Eziama_Obiato is a community rich in culture, tradition, and religious heritage. Historically, the community observed and celebrated a number of traditional festivals and cultural ceremonies, including the New Yam Festival, Igba Ukwa, Emume Ahajioku, Igba Nkalu, and Njaba-elu-oru, among others. However, some of these traditional festivities are no longer actively practiced, largely as a result of changing social and cultural influences.

In more recent times, the community has continued to preserve some of its cultural traditions through festivals such as the Ekeleke and Owu traditional.

Religion, particularly Christianity, occupies an important place in the social and cultural life of the people of Eziama_Obiato. The community has a strong Christian presence, with more than 30 Christian denominations represented.

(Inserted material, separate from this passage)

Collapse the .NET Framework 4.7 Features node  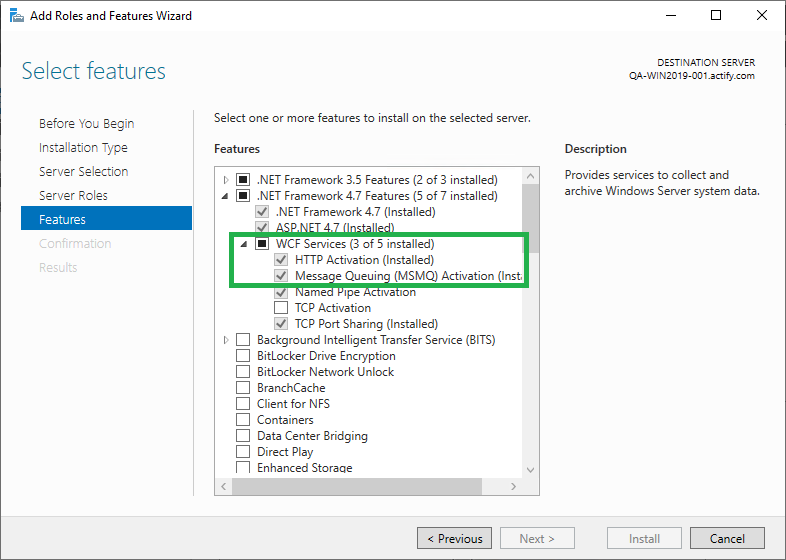click(226, 196)
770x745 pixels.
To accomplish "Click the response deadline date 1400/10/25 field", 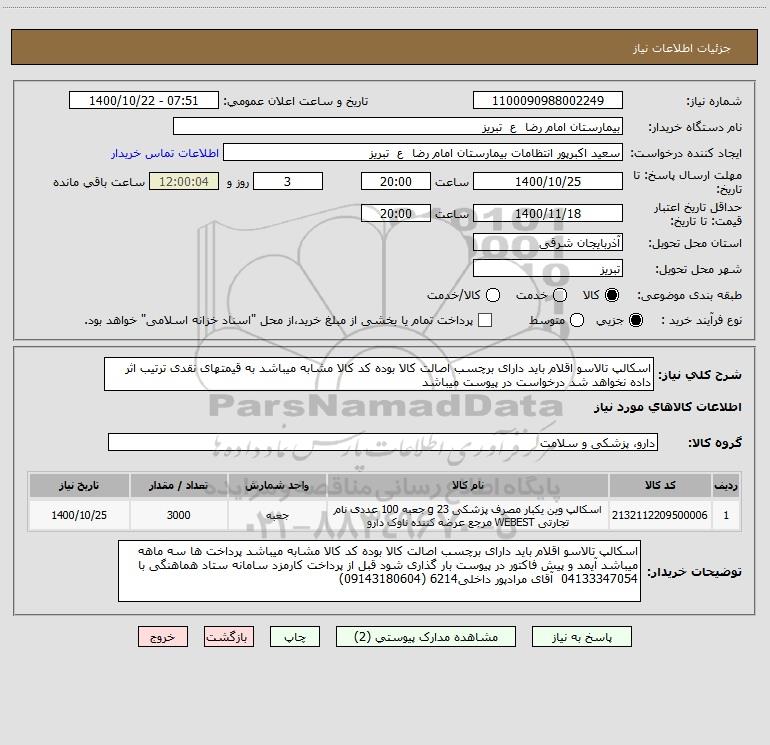I will pyautogui.click(x=548, y=181).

The coexistence of traditional cultural practices and Christian religious observance reflects the evolving social and cultural identity of Eziama_Obiato and the community's efforts to preserve its heritage while adapting to contemporary influences.

The people of Eziama Obiato hold firmly to the enduring maxim, “A good name is better than silver and gold” (ezi aha ka ego). This traditional value reflects their strong emphasis on integrity, education, hard work, and spirituality. These virtues are deeply respected within the community and often serve as important measures of an individual’s character and standing.

Individuals with criminal tendencies do not feel comfortable living in Eziama Obiato community because the people do not respect or celebrate ill-gotten wealth.